Der Prof sah total fertig aus. Schweißnasse Haare hingen ihm in die Stirn. Hautfarbe wie ein abgenutzter Radiergummi. Gehetzter Blick, und sein Adamsapfel jagte wie ein durchgeknallter Fahrstuhl auf und ab. Es war unverkennbar, dass er sich auf einen ganz besonders scheußlichen Tod vorbereitete. Wir befanden uns an die fünftausend Meter über dem Erdball, und der Erdball bestand in diesem Winkel der Welt aus sturmumtostem Granit und aufgewühlter See. Ein unsichtbarer Wind versuchte dem Flugzeug die Tragflächen abzureißen, und immer wieder plumpsten wir in luftleere Nischen, in denen sich mein Magen nach oben begab, um mich am Zäpfchen zu kitzeln.

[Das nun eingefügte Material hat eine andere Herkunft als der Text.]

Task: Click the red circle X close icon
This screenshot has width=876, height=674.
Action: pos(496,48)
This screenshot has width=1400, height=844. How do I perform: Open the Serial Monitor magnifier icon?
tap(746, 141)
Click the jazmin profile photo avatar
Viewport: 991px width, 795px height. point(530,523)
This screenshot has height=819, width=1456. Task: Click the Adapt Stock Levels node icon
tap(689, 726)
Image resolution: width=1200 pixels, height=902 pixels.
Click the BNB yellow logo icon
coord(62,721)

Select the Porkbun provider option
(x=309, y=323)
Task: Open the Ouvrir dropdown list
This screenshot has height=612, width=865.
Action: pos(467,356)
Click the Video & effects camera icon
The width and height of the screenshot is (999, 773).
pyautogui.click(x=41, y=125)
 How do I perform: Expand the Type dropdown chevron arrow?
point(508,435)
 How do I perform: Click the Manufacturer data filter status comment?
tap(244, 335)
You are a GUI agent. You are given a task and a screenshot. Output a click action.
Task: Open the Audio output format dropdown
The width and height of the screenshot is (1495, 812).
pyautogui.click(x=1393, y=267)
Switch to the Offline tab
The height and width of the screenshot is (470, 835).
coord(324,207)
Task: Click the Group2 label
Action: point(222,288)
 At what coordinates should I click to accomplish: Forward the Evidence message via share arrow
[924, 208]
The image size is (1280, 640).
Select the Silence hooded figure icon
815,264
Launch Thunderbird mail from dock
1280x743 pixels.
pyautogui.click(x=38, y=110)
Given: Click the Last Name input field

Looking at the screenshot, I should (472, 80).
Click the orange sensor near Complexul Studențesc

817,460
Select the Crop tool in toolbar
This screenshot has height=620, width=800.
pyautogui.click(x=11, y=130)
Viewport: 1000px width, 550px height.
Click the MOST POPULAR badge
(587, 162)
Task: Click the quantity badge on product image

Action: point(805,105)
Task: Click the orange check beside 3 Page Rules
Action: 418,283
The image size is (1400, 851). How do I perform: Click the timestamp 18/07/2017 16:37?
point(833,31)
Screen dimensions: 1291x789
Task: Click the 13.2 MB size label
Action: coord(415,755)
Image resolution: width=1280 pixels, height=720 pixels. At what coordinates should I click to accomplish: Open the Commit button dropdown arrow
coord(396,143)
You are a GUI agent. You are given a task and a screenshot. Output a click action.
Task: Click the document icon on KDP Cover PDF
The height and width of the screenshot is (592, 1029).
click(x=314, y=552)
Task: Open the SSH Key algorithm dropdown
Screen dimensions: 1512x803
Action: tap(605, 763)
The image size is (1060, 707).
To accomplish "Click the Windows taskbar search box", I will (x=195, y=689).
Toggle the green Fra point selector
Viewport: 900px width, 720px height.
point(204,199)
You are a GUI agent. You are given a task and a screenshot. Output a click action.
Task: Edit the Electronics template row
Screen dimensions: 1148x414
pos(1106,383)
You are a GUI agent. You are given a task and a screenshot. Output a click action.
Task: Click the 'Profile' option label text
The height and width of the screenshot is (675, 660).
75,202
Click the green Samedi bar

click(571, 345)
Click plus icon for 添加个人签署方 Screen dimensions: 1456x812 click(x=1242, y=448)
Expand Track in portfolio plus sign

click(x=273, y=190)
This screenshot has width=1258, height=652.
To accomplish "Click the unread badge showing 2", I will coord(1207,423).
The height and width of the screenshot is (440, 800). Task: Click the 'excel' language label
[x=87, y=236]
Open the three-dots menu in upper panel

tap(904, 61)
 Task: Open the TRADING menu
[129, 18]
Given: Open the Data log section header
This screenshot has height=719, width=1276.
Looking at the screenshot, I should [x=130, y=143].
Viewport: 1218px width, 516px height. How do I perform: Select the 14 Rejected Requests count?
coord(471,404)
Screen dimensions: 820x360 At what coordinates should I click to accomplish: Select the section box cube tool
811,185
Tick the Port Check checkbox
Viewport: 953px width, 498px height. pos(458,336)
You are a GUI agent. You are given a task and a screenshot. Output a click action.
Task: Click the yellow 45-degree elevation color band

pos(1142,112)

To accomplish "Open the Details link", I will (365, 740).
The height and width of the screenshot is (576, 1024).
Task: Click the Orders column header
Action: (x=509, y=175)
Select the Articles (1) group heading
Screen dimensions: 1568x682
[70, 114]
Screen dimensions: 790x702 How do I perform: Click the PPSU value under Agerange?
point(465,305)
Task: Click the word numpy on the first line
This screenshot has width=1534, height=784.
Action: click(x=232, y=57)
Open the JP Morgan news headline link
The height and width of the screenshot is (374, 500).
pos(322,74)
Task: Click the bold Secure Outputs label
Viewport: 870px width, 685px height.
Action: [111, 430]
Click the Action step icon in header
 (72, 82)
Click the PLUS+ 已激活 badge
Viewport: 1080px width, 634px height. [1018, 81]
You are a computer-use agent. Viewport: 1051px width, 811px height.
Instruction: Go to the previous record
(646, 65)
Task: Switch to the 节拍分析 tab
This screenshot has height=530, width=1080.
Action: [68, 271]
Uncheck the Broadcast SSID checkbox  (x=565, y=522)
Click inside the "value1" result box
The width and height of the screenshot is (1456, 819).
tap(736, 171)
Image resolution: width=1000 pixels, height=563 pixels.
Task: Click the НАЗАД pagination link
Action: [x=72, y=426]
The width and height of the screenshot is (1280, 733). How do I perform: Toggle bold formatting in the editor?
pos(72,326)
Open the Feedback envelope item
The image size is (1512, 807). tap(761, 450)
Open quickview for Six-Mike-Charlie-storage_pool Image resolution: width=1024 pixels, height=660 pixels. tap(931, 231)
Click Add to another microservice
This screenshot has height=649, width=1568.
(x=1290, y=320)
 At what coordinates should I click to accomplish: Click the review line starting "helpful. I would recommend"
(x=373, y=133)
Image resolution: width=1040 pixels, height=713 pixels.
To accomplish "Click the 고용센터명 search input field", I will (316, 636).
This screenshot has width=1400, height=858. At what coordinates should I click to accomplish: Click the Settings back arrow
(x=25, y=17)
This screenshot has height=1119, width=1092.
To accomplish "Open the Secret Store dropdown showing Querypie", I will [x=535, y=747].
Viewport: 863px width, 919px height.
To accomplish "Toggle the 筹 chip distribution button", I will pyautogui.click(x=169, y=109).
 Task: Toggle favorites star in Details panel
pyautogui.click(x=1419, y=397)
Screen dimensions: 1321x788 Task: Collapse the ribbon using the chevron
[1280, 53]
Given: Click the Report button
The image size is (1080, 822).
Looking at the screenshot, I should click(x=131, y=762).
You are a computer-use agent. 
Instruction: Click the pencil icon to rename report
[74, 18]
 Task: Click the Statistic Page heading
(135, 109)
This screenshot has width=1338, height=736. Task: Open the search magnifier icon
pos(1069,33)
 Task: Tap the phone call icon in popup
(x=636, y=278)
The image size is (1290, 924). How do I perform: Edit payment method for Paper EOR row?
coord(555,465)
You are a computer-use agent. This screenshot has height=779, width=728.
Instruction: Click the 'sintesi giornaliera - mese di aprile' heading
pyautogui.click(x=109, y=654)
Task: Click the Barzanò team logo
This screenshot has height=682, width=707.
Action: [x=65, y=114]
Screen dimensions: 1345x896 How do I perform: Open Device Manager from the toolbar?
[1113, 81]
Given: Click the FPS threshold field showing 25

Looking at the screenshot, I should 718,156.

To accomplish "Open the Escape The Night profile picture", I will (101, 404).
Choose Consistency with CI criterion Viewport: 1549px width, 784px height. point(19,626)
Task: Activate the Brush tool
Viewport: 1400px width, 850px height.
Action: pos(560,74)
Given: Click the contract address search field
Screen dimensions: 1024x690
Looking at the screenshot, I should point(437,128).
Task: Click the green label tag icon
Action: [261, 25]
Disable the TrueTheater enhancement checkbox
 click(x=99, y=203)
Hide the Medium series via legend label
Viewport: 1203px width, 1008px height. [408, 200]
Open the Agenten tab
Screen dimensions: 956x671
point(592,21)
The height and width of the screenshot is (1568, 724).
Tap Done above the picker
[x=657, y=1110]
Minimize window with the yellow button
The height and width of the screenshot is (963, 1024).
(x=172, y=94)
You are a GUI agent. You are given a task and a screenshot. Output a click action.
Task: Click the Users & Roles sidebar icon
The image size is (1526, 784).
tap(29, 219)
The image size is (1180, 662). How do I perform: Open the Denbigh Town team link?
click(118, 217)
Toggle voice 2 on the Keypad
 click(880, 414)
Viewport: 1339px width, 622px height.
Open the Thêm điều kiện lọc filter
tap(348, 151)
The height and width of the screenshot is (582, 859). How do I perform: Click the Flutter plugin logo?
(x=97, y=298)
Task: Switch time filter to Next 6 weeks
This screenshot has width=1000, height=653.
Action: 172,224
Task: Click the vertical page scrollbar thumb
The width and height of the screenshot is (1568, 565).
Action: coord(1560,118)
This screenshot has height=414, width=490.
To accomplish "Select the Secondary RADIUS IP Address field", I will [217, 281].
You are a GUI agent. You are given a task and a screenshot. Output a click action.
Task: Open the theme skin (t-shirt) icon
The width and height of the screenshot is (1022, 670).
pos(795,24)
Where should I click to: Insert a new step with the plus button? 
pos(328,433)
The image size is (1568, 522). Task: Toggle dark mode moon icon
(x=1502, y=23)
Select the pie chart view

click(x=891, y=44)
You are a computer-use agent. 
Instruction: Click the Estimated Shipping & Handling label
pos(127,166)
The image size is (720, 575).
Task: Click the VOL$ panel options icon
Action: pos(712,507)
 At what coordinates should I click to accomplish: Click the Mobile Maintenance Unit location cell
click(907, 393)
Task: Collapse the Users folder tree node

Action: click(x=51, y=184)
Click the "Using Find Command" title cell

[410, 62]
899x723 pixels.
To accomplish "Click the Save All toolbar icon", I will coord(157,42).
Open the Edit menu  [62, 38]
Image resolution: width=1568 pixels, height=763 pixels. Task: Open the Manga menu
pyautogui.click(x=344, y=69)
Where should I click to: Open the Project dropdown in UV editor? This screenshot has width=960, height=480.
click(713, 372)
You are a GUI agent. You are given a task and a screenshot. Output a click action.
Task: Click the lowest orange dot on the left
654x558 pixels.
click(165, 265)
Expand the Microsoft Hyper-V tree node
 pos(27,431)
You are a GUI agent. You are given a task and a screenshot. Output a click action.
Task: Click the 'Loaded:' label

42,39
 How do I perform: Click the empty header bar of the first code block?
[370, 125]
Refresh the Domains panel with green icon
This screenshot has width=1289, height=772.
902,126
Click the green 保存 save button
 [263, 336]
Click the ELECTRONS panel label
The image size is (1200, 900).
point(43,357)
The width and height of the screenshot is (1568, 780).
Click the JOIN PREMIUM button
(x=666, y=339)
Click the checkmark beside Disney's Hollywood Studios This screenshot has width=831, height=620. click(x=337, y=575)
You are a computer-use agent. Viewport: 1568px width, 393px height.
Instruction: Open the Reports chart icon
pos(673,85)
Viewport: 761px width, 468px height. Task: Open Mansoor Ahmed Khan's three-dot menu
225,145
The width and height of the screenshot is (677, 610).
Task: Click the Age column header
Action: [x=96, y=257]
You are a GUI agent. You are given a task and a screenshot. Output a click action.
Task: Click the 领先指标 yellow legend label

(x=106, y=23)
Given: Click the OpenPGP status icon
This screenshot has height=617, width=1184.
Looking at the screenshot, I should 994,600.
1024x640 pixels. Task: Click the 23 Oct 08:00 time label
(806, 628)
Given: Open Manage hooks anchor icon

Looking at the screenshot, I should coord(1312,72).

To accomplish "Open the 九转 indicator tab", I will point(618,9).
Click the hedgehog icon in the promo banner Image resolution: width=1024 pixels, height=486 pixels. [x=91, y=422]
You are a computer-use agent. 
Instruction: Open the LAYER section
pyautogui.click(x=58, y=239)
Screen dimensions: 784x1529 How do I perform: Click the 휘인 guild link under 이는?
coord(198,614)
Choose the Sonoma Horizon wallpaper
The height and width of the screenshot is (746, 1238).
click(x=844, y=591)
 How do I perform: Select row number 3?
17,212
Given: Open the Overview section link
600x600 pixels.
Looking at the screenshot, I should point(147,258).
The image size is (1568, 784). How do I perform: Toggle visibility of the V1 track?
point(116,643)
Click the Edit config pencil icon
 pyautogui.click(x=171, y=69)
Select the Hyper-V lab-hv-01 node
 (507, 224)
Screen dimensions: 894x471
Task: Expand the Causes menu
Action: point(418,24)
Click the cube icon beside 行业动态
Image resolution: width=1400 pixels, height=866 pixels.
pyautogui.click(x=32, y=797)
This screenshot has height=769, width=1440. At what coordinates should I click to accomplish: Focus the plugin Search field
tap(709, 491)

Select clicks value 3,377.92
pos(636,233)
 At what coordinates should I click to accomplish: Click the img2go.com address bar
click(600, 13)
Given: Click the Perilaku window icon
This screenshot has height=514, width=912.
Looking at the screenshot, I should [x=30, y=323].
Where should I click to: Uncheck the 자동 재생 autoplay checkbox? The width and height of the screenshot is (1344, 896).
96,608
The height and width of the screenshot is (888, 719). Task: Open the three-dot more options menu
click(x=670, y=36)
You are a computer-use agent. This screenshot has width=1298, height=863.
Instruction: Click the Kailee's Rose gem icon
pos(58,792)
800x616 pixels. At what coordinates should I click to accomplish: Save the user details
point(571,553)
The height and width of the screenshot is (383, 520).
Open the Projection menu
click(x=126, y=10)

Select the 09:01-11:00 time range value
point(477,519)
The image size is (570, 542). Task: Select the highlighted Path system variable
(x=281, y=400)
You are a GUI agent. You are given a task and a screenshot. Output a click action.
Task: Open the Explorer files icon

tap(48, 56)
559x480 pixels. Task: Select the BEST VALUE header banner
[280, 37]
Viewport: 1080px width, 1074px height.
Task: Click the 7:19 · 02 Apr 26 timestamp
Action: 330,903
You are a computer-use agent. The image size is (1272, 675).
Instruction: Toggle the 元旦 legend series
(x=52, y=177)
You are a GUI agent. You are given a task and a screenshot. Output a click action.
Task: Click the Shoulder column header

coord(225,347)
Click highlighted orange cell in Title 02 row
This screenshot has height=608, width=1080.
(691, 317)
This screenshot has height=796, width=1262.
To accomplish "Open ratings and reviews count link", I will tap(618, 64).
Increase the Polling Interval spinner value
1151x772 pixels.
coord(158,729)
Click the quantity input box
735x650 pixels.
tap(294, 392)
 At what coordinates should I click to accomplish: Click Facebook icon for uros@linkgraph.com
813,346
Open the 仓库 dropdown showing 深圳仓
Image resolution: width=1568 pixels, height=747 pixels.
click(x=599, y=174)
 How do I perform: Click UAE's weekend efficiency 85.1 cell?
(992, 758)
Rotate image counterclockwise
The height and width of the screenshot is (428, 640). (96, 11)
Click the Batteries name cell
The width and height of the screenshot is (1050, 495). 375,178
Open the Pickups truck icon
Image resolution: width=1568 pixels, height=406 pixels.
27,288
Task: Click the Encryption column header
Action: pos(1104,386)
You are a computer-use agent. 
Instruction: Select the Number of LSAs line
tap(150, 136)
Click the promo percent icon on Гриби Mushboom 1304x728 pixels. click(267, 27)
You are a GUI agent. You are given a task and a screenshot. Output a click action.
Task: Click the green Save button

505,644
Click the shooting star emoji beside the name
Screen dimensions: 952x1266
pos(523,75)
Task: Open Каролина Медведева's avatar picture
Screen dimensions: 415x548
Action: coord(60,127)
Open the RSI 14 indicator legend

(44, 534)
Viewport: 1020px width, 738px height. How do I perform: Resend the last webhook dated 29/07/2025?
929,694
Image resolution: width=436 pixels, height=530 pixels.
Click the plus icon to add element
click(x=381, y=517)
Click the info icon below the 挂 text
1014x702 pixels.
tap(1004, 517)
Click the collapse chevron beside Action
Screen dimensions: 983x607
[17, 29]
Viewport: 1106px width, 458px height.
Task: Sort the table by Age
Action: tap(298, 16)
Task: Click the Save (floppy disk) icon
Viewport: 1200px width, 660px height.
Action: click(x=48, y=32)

»Nur eine kleine Turbulenz«, sagte ich.
Der Prof blickte mich sauer an.
»Reg dich ab, Prof. Diese Jungs fliegen doch sogar bei Orkan.«
Und das hätte ich lieber nicht sagen sollen. Nur wenige Monate zuvor hatten wir zusehen müssen, wie ein Flugzeug mitten über einem Tannenwald abgestürzt war. Bei Orkan. Ein - gelinde gesagt - nervenaufreibendes Erlebnis von der Sorte, die man für den Rest des Lebens nicht mehr vergisst. Ehrlich gesagt begriff ich auch nicht warum ich nicht in dieselbe Panik geriet wie mein Kumpel. Das Flugzeug ruckelte und huckelte, aber mir war nicht schlecht und Angst hatte ich auch nicht.
»Tu mir einen Gefallen«, sagte der Prof. »Tu so, als ob es dich gar nicht gäbe.«
Ich drehte mich um. Eine angeschnallte Mutter und eine angeschnallte kleine Schwester. Mutter sah aus, als ob sie in ihrem Eckzahn eine Kakerlake entdeckt hätte, Klein-My fuhr Rutschbahn und fand das ganz toll.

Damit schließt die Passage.